He smiled. “Less so, but yes. I did a very bad thing back in Scotland. I did it twice.”

She continued combing. His hair was spread out over her lap and it was coated with the fragrant oil. “My brothers have done some things that my father didn’t like. One time, I’m not sure what Nate did, but my father was angry at him for an entire week.”

Alex couldn’t help grinning. He knew exactly what Nate had done, why he’d done it, and what his father had thought his son had done. But he wasn’t going to tell Cay that. “I secretly mated my mare to Lord Brockinghurst’s great stallion. Twice.”

Cay laughed. “Did you?”

“Aye, I did. I had a lovely little mare, as feisty as can be. A bit like you, really. And I took her down south to England and waited until the man’s fastest stallion was put in the pasture at night.
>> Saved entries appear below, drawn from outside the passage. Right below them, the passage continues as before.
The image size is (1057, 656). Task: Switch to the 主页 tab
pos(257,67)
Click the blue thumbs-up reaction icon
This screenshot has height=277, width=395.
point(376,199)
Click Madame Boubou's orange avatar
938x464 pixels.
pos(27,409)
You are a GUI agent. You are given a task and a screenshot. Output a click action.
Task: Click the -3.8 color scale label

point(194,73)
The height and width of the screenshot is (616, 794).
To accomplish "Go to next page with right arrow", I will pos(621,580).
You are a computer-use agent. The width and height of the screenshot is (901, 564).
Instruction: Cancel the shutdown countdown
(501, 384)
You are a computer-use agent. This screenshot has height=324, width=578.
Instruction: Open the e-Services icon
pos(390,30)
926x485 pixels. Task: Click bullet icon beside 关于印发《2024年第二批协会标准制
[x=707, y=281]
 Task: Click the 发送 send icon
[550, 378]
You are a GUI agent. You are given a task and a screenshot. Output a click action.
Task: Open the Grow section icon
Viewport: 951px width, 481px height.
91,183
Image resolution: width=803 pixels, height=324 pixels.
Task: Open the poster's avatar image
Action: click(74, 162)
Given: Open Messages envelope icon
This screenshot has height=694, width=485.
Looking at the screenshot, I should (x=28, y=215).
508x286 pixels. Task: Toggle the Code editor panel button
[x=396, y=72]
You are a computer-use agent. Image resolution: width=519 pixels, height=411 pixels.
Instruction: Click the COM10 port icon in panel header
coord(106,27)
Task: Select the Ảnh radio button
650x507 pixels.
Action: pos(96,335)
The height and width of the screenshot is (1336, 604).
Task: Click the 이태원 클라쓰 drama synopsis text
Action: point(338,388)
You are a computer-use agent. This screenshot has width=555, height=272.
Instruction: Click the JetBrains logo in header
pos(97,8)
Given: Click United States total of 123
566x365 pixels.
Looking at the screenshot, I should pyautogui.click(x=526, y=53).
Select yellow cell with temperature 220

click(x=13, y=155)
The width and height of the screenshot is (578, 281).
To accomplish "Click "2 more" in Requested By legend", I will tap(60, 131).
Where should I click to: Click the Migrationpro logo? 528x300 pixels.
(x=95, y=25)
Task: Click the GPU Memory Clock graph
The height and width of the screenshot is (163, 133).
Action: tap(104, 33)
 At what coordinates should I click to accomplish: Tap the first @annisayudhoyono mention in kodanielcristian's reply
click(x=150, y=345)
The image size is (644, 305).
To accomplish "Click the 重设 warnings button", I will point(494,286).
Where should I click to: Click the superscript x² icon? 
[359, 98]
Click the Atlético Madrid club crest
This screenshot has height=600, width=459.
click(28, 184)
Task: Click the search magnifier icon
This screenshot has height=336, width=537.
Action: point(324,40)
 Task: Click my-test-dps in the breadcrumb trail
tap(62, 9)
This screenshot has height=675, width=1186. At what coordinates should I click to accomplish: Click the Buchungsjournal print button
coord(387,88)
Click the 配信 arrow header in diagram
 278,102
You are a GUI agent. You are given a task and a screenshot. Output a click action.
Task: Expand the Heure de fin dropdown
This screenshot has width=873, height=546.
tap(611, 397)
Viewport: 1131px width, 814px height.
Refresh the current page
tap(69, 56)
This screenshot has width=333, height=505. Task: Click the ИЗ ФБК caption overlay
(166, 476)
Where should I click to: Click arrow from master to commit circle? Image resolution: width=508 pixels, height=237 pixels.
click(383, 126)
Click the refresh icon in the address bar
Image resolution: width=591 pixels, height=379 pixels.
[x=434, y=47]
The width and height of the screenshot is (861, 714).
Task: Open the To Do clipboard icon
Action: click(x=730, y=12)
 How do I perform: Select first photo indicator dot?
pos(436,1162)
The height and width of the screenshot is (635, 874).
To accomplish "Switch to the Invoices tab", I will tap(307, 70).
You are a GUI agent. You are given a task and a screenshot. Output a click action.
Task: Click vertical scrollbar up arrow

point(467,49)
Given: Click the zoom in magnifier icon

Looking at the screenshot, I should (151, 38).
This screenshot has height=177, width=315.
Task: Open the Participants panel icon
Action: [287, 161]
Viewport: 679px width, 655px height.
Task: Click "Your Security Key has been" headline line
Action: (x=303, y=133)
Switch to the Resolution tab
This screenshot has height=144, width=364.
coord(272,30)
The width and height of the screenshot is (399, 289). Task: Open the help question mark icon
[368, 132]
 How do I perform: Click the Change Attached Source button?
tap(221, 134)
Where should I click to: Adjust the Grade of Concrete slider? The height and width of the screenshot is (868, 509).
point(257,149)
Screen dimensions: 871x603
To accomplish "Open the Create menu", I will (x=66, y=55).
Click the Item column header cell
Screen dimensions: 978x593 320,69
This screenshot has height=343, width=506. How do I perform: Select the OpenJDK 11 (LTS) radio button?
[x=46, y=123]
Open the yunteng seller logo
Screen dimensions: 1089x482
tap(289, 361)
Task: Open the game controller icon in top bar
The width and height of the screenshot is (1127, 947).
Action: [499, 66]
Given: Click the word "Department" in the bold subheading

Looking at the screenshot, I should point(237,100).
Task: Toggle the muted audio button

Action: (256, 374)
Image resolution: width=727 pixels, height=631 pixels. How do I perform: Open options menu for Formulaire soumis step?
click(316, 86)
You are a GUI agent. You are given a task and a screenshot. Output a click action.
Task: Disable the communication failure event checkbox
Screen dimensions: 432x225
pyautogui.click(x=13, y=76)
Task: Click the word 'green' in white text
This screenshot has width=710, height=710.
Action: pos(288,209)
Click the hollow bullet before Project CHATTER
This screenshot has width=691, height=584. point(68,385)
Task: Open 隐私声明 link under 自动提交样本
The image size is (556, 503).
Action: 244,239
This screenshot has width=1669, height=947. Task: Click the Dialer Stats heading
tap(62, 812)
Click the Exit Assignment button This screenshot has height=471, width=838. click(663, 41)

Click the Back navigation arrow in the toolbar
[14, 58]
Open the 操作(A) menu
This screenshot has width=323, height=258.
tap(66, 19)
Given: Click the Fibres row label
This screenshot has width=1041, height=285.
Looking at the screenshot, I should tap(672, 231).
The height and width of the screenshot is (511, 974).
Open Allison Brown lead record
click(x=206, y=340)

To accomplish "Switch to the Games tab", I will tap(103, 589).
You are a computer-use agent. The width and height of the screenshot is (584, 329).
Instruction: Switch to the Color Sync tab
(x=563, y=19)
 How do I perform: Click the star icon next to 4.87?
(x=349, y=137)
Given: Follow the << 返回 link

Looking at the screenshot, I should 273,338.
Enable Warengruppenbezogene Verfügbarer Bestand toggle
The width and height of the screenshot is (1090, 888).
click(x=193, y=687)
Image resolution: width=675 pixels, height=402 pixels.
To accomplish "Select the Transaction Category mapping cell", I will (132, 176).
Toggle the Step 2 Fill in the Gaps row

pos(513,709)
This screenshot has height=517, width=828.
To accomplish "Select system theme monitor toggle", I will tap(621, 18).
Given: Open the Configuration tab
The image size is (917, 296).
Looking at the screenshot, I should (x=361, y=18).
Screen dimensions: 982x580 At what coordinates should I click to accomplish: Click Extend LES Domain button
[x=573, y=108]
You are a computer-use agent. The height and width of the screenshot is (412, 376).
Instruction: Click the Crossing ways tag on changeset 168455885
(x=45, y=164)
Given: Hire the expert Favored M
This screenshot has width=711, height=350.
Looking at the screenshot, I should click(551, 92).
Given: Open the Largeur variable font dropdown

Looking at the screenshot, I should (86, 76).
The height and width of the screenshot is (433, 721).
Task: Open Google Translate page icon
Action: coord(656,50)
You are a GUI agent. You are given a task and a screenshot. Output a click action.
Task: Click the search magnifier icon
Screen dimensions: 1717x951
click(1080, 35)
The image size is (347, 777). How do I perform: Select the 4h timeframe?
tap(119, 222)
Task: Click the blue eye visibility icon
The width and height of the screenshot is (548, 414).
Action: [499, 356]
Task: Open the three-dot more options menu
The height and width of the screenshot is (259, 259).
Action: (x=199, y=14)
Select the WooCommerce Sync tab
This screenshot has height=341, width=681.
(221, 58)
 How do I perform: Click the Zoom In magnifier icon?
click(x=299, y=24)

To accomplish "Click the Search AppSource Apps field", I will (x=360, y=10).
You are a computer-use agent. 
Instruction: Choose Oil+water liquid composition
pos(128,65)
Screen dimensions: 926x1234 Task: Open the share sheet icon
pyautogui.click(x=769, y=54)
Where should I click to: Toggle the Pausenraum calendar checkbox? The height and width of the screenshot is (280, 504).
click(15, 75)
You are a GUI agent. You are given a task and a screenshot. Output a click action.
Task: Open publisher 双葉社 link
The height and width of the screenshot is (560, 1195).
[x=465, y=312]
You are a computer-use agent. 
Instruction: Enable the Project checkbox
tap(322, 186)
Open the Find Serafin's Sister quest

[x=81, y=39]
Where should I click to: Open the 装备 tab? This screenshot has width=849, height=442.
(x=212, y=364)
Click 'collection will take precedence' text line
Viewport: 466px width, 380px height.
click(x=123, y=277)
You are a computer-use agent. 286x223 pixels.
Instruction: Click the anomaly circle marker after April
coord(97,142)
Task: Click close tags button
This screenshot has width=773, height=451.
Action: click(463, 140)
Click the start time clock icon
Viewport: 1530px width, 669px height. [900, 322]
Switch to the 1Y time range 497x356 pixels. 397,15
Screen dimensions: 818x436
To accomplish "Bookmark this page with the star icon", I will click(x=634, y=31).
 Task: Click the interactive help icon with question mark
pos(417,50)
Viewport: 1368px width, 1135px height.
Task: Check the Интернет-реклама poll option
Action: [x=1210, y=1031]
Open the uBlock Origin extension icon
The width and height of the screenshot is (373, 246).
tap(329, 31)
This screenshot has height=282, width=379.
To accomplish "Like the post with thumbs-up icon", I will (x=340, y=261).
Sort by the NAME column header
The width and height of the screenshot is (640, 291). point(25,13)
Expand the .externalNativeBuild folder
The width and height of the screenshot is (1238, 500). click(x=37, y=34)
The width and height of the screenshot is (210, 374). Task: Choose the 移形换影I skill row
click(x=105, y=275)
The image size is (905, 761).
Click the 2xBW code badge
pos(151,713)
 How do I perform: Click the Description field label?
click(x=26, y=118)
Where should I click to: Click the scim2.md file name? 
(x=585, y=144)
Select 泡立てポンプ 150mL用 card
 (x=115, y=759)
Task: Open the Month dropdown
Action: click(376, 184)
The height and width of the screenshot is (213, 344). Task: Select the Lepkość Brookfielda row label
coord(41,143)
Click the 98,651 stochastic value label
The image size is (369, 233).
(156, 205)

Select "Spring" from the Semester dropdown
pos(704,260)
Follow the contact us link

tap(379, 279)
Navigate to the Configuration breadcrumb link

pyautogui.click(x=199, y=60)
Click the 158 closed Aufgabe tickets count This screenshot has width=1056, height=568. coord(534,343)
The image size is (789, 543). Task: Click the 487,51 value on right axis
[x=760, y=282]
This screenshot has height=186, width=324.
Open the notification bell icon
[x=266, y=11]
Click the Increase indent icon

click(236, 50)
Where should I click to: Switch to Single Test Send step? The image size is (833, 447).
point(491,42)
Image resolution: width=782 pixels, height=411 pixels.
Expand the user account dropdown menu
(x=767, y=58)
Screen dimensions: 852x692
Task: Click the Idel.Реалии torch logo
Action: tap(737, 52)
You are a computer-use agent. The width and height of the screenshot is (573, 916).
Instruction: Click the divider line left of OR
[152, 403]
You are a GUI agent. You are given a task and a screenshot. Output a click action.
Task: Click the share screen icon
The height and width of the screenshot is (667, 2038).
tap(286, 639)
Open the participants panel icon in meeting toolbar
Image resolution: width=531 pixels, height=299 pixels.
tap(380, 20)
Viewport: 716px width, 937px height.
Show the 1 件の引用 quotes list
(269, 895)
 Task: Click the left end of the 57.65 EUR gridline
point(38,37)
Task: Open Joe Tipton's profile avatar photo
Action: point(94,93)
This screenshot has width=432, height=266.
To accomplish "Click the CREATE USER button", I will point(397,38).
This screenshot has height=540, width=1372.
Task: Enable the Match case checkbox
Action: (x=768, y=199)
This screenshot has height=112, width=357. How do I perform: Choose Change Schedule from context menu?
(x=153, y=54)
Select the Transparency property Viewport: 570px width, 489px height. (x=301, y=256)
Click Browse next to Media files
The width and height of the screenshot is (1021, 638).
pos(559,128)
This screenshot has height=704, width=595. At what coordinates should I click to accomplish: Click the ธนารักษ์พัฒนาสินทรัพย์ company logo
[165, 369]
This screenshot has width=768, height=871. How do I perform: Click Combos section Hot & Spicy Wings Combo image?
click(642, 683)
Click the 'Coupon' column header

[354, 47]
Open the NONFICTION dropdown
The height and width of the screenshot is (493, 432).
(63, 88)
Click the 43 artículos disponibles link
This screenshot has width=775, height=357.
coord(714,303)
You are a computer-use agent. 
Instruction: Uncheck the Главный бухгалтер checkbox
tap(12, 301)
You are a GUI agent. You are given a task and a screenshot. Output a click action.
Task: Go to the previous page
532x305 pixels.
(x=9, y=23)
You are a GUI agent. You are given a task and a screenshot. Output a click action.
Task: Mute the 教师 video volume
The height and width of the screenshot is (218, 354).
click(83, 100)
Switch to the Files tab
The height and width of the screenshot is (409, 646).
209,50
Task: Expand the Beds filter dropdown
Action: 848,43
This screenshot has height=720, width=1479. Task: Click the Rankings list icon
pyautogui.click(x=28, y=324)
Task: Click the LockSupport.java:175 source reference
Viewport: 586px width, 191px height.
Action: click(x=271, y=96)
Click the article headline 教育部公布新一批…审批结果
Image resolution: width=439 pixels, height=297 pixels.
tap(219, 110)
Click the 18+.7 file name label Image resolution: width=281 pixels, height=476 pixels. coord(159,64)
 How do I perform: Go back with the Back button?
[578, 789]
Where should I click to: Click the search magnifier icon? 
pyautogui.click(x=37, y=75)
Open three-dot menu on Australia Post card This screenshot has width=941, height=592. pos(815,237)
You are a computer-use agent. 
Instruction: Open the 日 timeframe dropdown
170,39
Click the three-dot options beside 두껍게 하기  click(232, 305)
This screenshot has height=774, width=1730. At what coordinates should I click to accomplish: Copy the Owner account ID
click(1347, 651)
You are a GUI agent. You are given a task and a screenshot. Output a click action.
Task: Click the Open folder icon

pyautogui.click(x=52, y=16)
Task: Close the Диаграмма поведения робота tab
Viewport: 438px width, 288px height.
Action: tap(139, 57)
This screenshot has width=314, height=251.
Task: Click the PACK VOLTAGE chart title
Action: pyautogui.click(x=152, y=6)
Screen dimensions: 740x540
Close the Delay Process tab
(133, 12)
He charged a lot to mate a mare with the great beast, but I couldn’t afford it.”

“So you stole what didn’t belong to you.”

“I like to think that I gave the horse the pleasure of my pretty mare for the night.”

“So you were a philanthropist.”

“More or less.” He was smiling.

“And what was the result of your generosity?”

“The first colt was female, and as you know, mares can’t run as fast as males.”

“Maybe they don’t want to,” Cay said. “Maybe they want to stay in one place and be with their families.”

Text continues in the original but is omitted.